Ancak ağaç hiçbir zaman koku yaymadı. Bitki daha olgun hale geldiğinde, yaklaşık üç yaşına geldiğinde ekip, Judea’nın balzam müründe bulunanlar gibi aromatik bileşikleri aramak için reçinesinin, yapraklarının ve ince dallarının fitokimyasal analizini gerçekleştirdi. Hiç yoktu.
Bunun yerine ekip, tıbbi kullanımlarıyla bilinen ve potansiyel olarak kanser önleyici özelliklere sahip olan ilgili ağaç türü Commiphora wightii’nin reçinesine kadar uzanan bazı bileşikler tespit etti.
Çalışma, ağacın Judas balzamının kaynağı olmadığı, yakın kuzeni ve tıbbi bileşiklerin hazinesi olan kokusuz Commiphora bitkilerinden biri olduğu sonucuna varıyor.

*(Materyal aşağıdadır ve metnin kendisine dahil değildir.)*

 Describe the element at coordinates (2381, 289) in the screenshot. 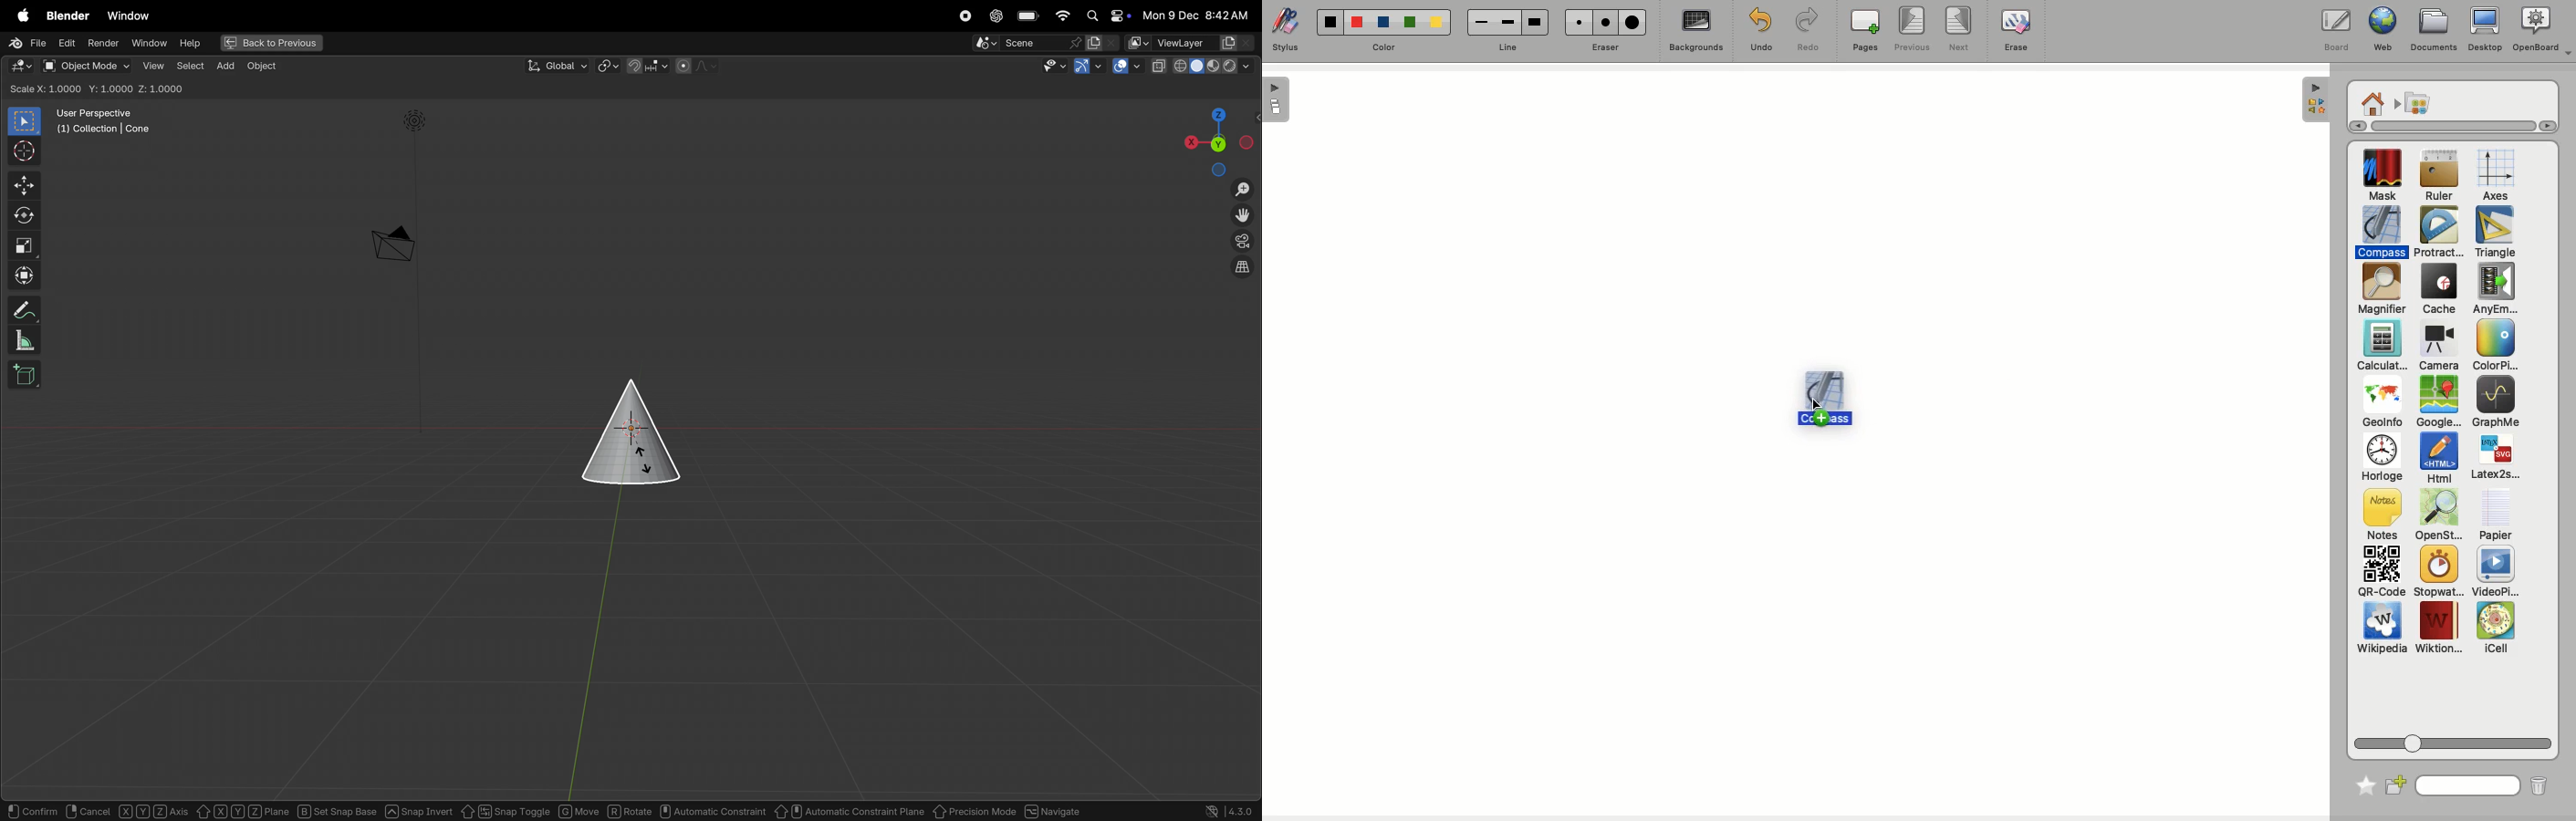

Bu şifalı bileşiklerin varlığı nedeniyle Sallon ve meslektaşları, ağacın tarihi metinlerde de adı geçen “tsori” olarak bilinen tıbbi bir merhemin kaynağı olabileceği sonucuna vardı.
Londra Kew’deki Kraliyet Botanik Bahçeleri’nde tohum biyolojisi araştırması başkanı Dr. Louise Colville’e göre, bu kadar uzun ömürlü tohumlar nadirdir.